The brewery burnt in July 1856 and, with it, any hope of legacy for the future. The year 1856 had a particularly hot summer, with more than the regular number of breweries burning down across the city of Toronto. In about half of the cases, the example we see in Ontario is of brewers rebuilding when faced with calamity. By 1856, Toronto had become very different. The Globe records the reactions of the owners: “Messrs. Cayley and Nash were insured in the brewery, which was their own property, between two and three thousand pounds. The vaults, containing the stock of beer and some grain were left uninjured, and a couple of tons of hops were saved by removal. We are told that the charge of breaking open beer barrels brought against the firemen might more properly have been laid against volunteers.”

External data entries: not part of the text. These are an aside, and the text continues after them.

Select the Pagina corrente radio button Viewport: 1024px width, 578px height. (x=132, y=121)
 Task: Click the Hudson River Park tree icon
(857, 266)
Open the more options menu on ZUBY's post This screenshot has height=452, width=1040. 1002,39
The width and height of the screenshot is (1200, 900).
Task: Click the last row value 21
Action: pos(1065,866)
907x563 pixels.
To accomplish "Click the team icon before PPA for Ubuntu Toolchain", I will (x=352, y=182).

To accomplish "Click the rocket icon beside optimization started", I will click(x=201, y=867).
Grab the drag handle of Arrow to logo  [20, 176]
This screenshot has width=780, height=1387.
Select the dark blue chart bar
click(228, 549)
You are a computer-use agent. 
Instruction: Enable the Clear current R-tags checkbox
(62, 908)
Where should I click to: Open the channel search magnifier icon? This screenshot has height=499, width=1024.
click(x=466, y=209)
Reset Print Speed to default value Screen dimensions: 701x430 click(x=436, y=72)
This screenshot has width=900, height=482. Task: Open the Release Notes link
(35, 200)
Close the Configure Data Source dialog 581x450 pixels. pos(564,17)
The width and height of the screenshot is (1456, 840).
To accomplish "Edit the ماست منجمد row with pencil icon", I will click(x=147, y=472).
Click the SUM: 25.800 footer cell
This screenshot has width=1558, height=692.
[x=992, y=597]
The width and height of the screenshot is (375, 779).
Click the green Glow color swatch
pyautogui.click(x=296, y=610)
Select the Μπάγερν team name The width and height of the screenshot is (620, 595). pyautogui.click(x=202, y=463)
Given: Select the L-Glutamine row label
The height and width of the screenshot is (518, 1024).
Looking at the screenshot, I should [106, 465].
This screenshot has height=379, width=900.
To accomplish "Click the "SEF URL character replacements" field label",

The incident is illustrative of a number of details about Toronto in the mid-1850s, not the least of which is that there have always been citizens who would rather steal your beer than save your brewery.
More importantly, Toronto was at great risk of fire. The coroner’s inquest into the fire, which killed five and injured many more, notes that it was the result of poor planning on the part of the city. The water infrastructure was insufficient, and the growth of the city vastly outpaced it. John Nash testified, “I obtained the water for the brewery from the waterworks. It is cut off two days in the week. I firmly believe that if there had been a supply of water from the waterworks, the factory would have been saved. My brewery was destroyed.” The inquest found that the fault was indeed with the water company and decided on a verdict of criminal negligence. John Cayley was far more concerned with bringing suit against those found responsible than with the loss of his livelihood.
In terms of the Ontario Brewery, the fire made very little difference. In point of fact, it may have been the best possible outcome. John Cayley’s brother William would have told him that change was coming and that the land where the brewery was located would be purchased by the city in order to construct the Esplanade the next year. William Cayley was at that time not only inspector general of Ontario but also a member of the board of railway commissioners and government director on the Grand Trunk Railway’s board.
William Cayley was accused by his contemporaries of being unable to rein in government spending in the terms of these large projects. It is not, I think, unreasonable to assume that the money paid by the railways for the Ontario Brewery land was above the market rate. The insurance money paid out for the fire may well have been a small bonus to a business that was destined to close within the next year in any event. The land would become the Grand Trunk Railway’s depot in Toronto and, eventually, Union Station. John R. Nash would go on to work in the Ministry of Finance. By the next year, John Cayley would find employment on the boards of railways in Ontario, positions almost certainly ascertained through nepotism.
With the vast majority of Toronto’s early brewers, there is the sense conveyed that they enjoyed the work of brewing. For Cayley and Nash, every indication is that they viewed it simply as a manufactured product—as a means to an end for wealth generation. It’s little wonder that no information about the quality of the product seems to have survived.